Mini-Fairs Are Thriving During the Health Crisis


The paralysis affecting big events is encouraging some gallery owners to launch their own projects: a fitting approach fostering a return to the local dimension.

by Alexandre Crochet

he Warehouse Fair is taking place in a former tannery near Brussels.
he Warehouse Fair is taking place in a former tannery near Brussels.

Small is beautiful. Faced with the pandemic and government health measures that are forcing one major event after another to throw in the towel or withdraw online, including TEFAF, FIAC and Paris Photo, dealers and gallery owners are hastily changing their tactics. In stark contrast with large-scale events, they are now organizing mini-fairs themselves. Not far from Brussels, from January 21 to 24 the Maruani Mercier Gallery is hosting the Warehouse Fair,  named after the former tannery it owns in Zaventem, near the Belgian capital's airport. "It's conceived rather in the spirit of the Prada Foundation in Milan, for staging exhibitions," says Laurent Mercier. The venue will feature ten galleries as well as his own: seven from Belgium or with branches in Brussels—Baronian Xippas, Clearing, Gladstone, Mendes Wood, Patrick De Brock, Sofie Van de Velde and Sorry We're Closed—and three from France: Almine Rech, Nathalie Obadia and Templon.

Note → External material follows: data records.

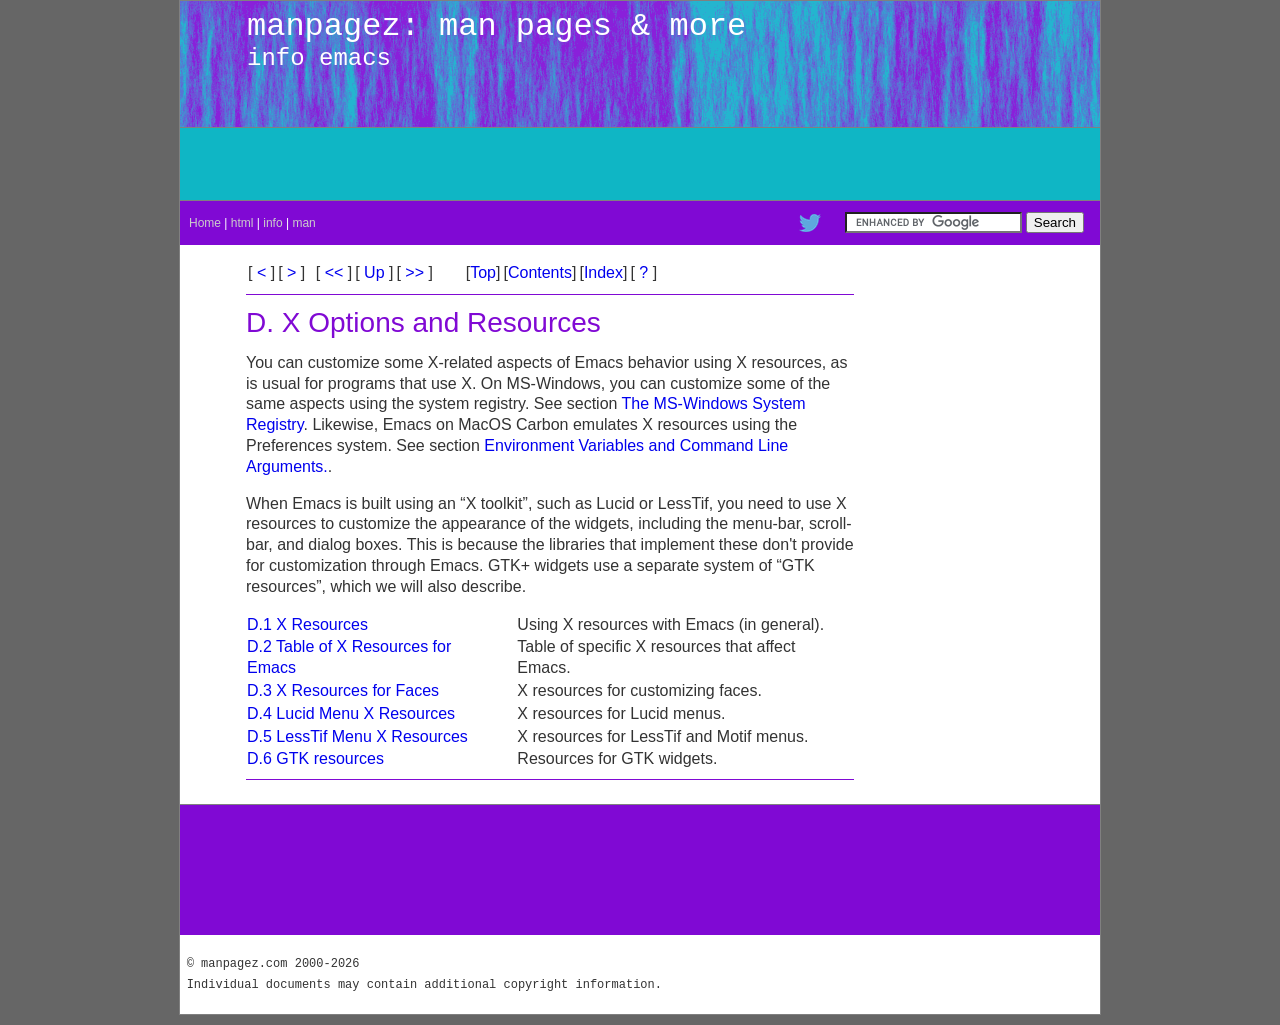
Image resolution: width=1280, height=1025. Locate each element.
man (303, 223)
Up (374, 272)
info (272, 223)
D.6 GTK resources (315, 758)
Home (205, 223)
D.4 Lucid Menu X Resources (351, 713)
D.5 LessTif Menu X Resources (357, 736)
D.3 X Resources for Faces (343, 690)
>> (415, 272)
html (242, 223)
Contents (540, 272)
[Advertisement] (860, 164)
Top (483, 272)
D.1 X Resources (307, 624)
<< (334, 272)
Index (603, 272)
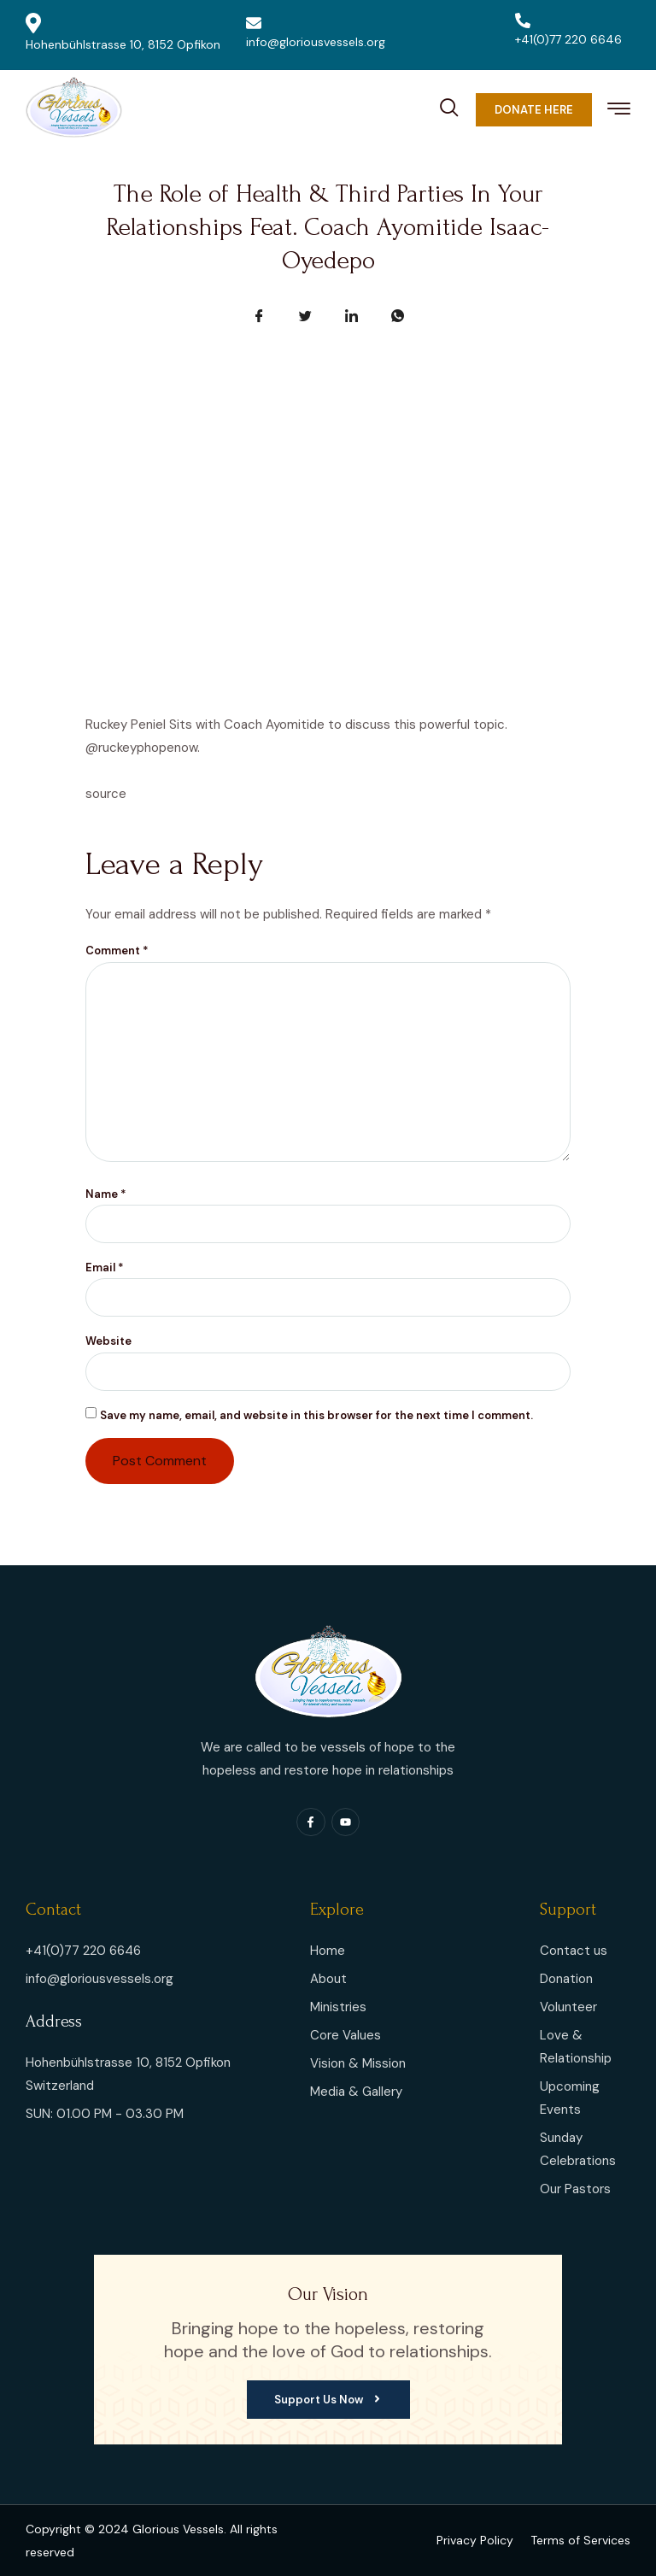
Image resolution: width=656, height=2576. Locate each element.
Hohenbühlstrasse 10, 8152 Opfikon (123, 32)
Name (105, 1194)
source (105, 793)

"We have to do something in this difficult period to be there for our Belgian collectors, and keep galleries going over there. Collectors may return to Paris galleries after the lockdown, but this is not always true in Belgium, where they are still jumpy. That's why this type of event is a good idea," says Mathieu Templon, who will be showing works by Oda Jaune and Philippe Cognée, among others.